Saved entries
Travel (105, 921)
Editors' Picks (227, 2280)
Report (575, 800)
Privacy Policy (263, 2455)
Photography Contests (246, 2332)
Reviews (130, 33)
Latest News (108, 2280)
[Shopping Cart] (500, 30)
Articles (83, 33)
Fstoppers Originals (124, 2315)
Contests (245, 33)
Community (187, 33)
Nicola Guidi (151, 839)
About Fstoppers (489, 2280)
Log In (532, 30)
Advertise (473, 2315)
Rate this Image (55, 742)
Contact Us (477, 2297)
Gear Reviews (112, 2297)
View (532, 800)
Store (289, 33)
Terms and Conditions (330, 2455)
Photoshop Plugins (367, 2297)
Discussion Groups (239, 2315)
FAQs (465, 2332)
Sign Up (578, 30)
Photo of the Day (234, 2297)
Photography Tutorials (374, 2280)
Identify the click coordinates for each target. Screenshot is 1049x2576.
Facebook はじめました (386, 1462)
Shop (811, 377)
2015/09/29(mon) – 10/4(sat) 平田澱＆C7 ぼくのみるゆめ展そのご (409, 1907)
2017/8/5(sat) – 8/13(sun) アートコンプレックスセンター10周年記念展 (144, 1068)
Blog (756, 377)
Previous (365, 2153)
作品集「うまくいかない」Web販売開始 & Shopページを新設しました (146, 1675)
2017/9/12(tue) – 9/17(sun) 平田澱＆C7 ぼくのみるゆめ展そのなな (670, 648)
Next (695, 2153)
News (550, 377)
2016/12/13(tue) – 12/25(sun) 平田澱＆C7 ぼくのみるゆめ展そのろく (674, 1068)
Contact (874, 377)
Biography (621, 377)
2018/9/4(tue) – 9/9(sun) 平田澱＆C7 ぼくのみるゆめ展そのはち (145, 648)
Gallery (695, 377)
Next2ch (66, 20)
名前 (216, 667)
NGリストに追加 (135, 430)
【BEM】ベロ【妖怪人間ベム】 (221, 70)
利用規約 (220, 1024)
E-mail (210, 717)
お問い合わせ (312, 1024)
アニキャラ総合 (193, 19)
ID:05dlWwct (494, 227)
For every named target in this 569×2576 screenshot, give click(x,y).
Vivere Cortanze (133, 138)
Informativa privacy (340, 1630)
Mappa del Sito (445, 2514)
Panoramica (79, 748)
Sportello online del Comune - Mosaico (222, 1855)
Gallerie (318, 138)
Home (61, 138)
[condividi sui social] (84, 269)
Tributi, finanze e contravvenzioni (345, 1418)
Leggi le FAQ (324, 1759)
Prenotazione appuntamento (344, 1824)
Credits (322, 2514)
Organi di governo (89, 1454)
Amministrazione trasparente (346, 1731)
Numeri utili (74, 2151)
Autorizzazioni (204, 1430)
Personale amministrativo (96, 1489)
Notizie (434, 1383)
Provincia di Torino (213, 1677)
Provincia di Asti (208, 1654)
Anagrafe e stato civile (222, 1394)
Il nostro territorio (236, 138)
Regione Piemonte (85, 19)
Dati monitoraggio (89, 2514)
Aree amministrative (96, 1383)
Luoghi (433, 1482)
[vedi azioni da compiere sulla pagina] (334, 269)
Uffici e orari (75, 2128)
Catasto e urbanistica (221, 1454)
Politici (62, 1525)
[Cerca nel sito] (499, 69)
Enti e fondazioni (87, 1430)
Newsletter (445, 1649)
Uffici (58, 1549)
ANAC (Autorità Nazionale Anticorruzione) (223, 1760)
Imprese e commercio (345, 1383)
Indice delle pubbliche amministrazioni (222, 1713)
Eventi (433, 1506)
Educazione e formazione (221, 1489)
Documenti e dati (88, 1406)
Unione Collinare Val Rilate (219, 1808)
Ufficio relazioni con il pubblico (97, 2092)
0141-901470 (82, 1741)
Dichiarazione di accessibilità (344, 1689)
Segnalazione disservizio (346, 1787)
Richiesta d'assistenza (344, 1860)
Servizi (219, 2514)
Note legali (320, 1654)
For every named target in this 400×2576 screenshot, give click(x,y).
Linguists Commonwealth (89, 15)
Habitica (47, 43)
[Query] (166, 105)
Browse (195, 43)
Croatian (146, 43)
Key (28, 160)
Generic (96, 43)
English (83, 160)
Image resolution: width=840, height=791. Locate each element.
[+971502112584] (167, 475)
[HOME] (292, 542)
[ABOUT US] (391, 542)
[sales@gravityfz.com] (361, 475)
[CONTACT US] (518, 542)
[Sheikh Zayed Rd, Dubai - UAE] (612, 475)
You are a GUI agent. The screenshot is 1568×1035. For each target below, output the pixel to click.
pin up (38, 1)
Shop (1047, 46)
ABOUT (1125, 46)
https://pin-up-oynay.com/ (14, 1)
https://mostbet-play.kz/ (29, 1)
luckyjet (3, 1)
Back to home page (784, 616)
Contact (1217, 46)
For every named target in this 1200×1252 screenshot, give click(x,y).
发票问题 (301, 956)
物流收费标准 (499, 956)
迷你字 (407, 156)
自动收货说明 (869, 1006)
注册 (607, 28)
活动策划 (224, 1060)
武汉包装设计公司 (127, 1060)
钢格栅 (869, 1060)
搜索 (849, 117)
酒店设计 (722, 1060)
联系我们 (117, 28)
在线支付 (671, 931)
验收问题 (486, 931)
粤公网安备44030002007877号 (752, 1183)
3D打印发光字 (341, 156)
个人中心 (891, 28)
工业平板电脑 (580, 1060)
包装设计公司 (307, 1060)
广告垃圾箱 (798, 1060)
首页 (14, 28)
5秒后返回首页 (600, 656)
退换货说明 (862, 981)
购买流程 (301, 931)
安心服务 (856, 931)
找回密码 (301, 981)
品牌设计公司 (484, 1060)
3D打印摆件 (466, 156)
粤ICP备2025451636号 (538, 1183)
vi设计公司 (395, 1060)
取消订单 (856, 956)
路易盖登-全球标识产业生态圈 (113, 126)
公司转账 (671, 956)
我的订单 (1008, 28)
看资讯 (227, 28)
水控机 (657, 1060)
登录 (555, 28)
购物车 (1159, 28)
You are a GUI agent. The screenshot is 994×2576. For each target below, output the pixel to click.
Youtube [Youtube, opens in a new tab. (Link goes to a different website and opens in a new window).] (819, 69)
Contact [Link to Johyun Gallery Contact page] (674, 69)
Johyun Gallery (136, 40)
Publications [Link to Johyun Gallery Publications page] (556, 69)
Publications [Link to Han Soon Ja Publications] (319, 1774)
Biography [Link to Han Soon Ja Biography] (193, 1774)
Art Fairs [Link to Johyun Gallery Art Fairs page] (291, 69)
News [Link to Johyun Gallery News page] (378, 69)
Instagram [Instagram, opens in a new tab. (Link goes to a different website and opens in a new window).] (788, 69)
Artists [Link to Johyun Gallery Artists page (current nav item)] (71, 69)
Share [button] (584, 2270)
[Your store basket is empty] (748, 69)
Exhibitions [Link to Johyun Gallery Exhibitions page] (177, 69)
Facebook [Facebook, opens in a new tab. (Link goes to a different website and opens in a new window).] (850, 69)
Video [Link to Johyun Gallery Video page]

## Exercise details
Write out again the stretch of lines from the one containing "Imprese e commercio (345, 1383)" through the one containing "Segnalazione disservizio (346, 1787)", including both, and scale each coordinate pair in their answers by 1.85, rounding to whole numbers with halves going up.

## Answer to this problem
Imprese e commercio (638, 2559)
Indice delle pubbliche amministrazioni (411, 3169)
Eventi (801, 2786)
Educazione e formazione (409, 2755)
Documenti e dati (163, 2601)
Unione Collinare Val Rilate (405, 3345)
Ufficio relazioni con il pubblico (179, 3870)
0141-901470 (152, 3221)
Dichiarazione di accessibilità (636, 3125)
Segnalazione disservizio (640, 3306)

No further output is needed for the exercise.